A recurring substantive result is non-uniqueness. In mechanistic interpretability, repeated extractions within the same condition can differ structurally while remaining functionally interchangeable, supporting the claim that discovery algorithms often sample from an equivalence class rather than recovering a unique mechanism (Makou et al., 4 Jun 2026). In quantum synthesis, evolutionary search and GFlowNet sampling likewise return multiple circuits with the same functionality but different trade-offs in depth, oracle calls, or robustness (Potoček et al., 2018, Dai et al., 30 Oct 2025). This suggests that structural minimality and mechanistic uniqueness should not be conflated.
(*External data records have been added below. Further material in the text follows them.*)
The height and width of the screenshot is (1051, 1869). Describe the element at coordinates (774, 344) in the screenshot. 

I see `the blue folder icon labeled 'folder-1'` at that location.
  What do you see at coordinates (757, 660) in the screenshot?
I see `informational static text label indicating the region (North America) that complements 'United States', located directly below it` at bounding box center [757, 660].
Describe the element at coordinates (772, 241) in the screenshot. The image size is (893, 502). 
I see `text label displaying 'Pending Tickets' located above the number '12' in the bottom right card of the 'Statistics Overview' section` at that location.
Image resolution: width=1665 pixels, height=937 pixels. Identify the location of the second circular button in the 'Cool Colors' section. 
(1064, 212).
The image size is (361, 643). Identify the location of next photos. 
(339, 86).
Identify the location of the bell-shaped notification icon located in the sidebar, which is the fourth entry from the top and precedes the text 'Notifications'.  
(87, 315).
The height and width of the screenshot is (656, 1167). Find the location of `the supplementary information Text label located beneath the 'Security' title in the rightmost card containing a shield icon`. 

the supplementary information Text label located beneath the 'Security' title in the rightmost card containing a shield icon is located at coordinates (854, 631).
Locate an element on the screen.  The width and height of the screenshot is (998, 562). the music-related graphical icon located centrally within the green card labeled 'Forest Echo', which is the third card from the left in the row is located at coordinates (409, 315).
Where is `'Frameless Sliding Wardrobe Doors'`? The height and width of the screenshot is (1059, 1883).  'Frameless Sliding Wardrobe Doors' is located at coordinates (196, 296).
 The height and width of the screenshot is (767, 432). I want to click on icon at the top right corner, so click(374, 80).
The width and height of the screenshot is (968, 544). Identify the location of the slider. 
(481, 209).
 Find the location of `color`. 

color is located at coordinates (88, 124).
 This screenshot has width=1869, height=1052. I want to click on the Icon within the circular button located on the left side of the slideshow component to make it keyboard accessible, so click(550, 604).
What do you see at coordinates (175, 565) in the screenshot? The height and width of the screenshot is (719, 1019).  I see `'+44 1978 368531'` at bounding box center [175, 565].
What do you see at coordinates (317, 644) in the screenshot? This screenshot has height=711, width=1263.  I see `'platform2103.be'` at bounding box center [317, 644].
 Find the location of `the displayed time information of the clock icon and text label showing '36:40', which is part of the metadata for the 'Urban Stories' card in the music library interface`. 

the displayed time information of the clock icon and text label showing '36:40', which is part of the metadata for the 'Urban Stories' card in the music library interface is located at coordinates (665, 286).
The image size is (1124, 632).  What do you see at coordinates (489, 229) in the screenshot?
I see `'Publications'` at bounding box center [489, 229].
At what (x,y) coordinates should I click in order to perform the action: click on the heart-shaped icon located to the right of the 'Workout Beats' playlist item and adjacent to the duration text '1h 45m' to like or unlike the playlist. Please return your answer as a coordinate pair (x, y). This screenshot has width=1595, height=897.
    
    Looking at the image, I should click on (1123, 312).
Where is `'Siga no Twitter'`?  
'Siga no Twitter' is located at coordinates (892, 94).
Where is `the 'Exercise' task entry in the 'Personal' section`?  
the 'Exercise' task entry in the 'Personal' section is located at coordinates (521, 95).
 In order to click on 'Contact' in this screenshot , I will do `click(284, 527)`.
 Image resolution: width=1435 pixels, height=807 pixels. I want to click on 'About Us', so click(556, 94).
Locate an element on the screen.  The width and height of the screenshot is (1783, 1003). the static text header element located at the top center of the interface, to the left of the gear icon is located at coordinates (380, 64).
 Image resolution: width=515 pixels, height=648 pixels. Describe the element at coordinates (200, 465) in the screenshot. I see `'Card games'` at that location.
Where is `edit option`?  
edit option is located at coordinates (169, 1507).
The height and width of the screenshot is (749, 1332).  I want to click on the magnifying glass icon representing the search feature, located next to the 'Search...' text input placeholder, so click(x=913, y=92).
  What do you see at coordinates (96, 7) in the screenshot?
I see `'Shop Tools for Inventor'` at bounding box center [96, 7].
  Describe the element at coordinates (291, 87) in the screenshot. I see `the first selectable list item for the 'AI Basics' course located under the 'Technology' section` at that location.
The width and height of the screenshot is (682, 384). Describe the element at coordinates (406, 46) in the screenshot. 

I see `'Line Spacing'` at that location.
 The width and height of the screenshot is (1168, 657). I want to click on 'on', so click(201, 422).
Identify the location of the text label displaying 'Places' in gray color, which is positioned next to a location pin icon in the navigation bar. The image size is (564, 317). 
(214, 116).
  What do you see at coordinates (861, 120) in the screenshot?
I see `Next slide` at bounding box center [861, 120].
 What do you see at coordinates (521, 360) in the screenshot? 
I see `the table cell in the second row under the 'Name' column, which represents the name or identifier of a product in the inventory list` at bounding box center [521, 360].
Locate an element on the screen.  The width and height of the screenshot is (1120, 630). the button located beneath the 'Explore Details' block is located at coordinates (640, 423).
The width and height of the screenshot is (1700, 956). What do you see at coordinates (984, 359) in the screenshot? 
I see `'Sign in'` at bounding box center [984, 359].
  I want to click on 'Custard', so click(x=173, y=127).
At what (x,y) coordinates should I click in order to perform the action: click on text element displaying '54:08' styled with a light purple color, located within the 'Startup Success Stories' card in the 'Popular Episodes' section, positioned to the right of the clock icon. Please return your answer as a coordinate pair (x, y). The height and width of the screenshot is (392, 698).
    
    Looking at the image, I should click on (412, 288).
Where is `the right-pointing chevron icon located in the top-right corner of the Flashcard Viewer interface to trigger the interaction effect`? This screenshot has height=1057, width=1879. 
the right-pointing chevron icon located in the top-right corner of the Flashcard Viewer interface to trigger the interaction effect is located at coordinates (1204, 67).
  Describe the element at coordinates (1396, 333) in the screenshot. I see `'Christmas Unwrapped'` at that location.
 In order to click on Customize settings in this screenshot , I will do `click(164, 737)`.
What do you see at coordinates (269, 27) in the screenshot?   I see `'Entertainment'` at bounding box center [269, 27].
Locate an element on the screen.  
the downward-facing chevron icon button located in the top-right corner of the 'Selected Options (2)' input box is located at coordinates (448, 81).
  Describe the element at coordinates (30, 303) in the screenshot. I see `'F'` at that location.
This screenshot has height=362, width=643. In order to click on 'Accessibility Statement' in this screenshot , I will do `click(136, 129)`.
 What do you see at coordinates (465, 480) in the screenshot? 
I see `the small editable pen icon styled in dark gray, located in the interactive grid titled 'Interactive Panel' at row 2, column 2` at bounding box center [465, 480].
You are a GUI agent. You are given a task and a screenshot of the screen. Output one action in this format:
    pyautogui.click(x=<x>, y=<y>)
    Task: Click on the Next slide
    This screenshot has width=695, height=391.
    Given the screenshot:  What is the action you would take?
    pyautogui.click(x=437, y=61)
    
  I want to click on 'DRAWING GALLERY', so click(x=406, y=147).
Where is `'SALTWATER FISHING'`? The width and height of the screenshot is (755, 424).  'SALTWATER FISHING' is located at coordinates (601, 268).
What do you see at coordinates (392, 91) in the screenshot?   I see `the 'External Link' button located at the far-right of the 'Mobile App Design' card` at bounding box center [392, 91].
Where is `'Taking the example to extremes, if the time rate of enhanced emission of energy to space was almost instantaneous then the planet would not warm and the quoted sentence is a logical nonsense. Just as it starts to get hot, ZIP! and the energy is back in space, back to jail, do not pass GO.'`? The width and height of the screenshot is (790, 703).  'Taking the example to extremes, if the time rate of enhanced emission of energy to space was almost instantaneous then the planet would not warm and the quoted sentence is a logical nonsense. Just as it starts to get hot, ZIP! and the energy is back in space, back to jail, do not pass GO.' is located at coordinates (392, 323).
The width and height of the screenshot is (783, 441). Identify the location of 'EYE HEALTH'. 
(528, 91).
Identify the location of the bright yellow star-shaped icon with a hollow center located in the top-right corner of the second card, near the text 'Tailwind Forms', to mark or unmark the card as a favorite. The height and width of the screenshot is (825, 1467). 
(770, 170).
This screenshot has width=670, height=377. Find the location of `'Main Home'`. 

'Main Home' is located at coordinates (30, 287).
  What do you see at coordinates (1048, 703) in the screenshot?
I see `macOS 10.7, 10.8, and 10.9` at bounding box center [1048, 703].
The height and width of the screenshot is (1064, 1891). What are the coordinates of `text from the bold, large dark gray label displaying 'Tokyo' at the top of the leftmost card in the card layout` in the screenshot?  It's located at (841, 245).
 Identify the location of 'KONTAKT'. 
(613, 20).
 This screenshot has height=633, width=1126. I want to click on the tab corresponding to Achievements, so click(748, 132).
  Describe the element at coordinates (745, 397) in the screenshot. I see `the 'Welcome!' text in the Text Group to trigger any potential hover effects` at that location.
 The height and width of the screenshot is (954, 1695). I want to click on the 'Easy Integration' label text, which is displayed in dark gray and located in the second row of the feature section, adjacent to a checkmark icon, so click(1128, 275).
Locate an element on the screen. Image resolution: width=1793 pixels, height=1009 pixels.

Future directions identified in the literature remain heterogeneous but coherent. Vision work proposes automatic selection of circuit width and broader circuit shapes beyond strict layerwise topology (Rajaram et al., 2024). Quantum-search work calls for moving from fixed-size circuits toward scalable algorithmic families and richer hybrid optimization (Potoček et al., 2018). Verification-based interpretability remains limited by the cost of neural-network verification, even as it offers the strongest current guarantees (Hadad et al., 18 Feb 2026). Federated analog discovery raises unresolved questions about privacy proofs, secure aggregation, and robustness under more general adversaries (Li et al., 20 Jul 2025). Taken together, these programs indicate that automated circuit discovery is converging on a general inverse-design perspective: circuits are discovered not by local intuition alone, but by optimizing explicit behavioral predicates over structured search spaces, with increasing emphasis on faithfulness, sparsity, hardware realism, and formal guarantees.